▸ **Activity**:
An exact restatement of the data below, with the pictures removed, is the required answer.

Collection entries:
☆ ☆ ☆

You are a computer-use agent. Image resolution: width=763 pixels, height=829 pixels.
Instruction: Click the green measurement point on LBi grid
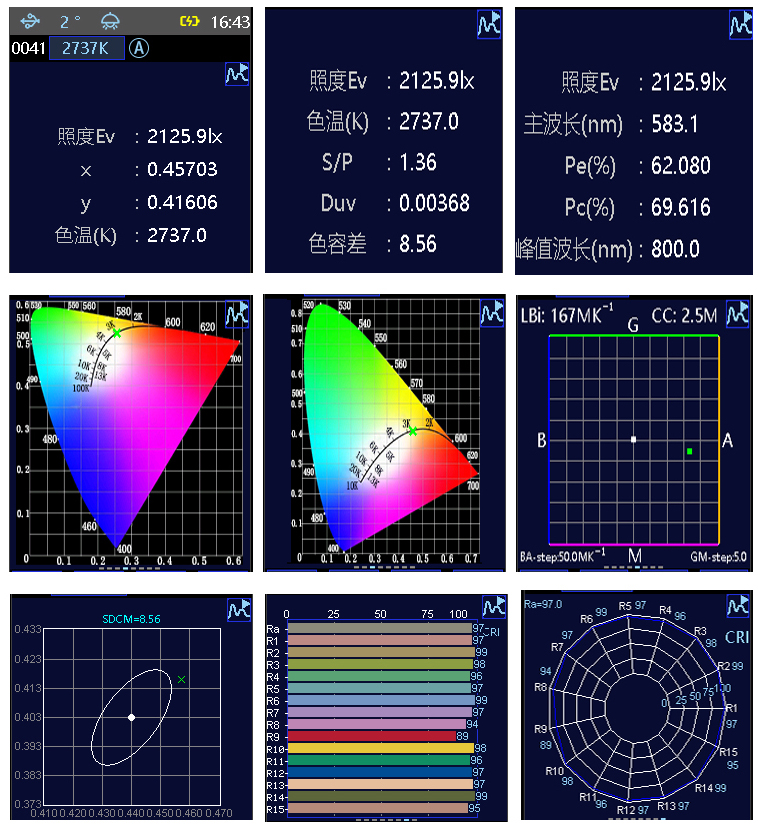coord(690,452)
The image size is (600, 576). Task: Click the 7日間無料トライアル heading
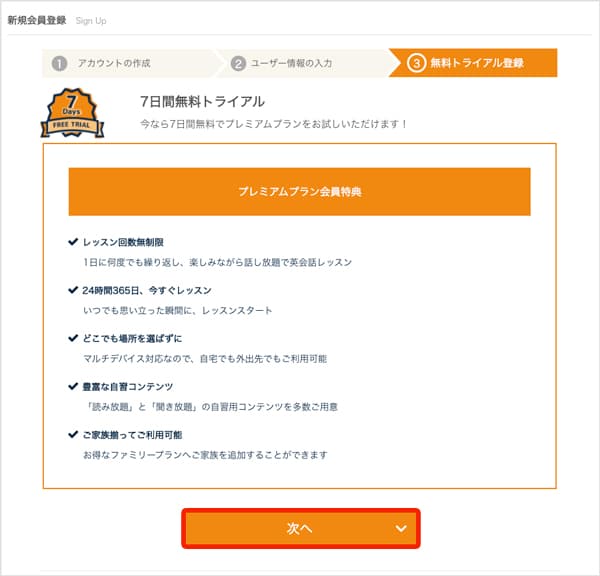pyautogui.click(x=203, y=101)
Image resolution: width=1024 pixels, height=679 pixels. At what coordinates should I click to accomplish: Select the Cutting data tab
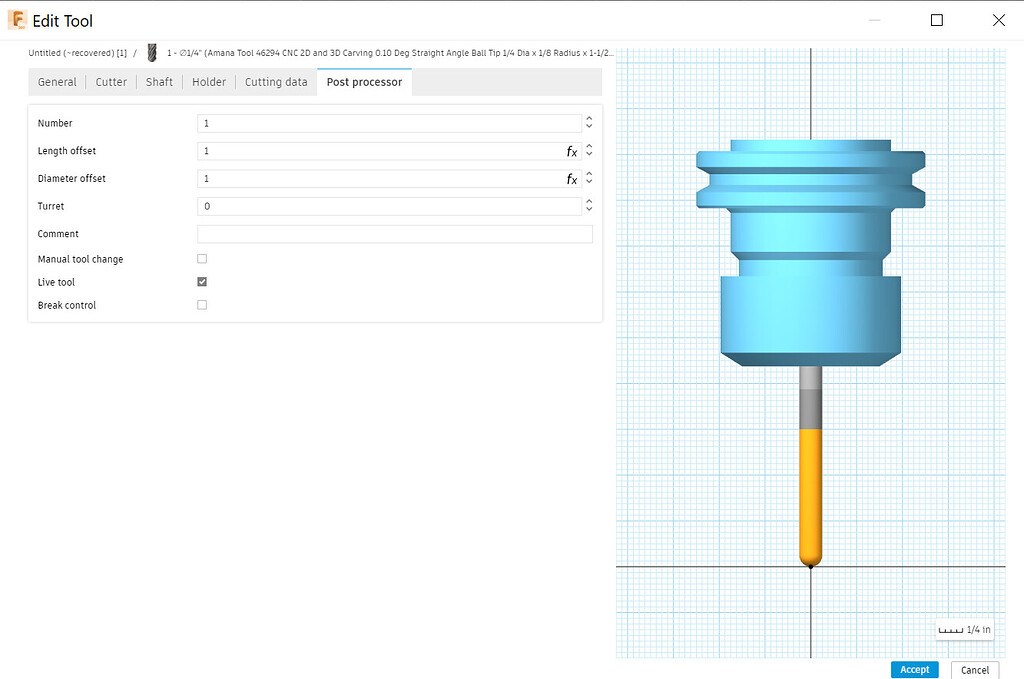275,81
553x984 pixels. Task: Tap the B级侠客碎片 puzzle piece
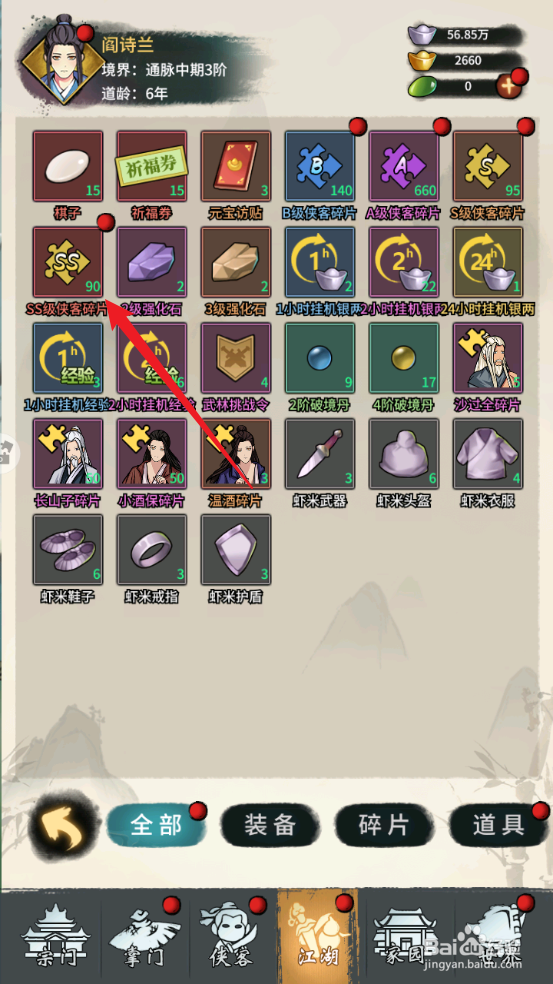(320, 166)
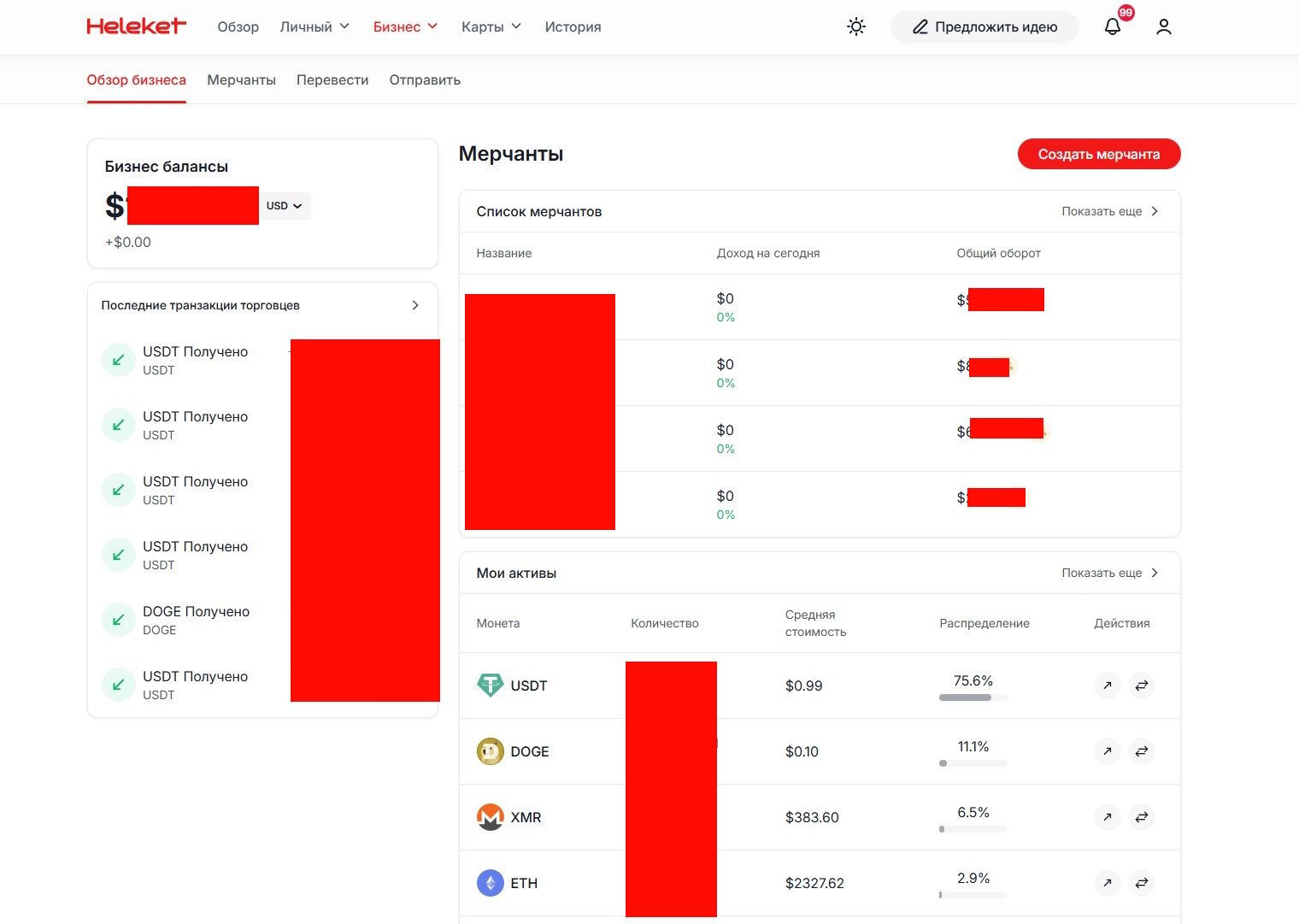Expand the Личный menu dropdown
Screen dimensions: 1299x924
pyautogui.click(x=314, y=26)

☆ ☆ ☆

▸ **Answer to this task**:
You are a computer-use agent. Image resolution: width=763 pixels, height=829 pixels.
Instruction: Click the green measurement point on LBi grid
coord(690,452)
The image size is (600, 576). Task: Click the 7日間無料トライアル heading
pyautogui.click(x=203, y=101)
Image resolution: width=1024 pixels, height=679 pixels. At what coordinates should I click to accomplish: Select the Cutting data tab
275,81
553x984 pixels. Task: Tap the B级侠客碎片 puzzle piece
(320, 166)
Expand the Личный menu dropdown
Screen dimensions: 1299x924
pyautogui.click(x=314, y=26)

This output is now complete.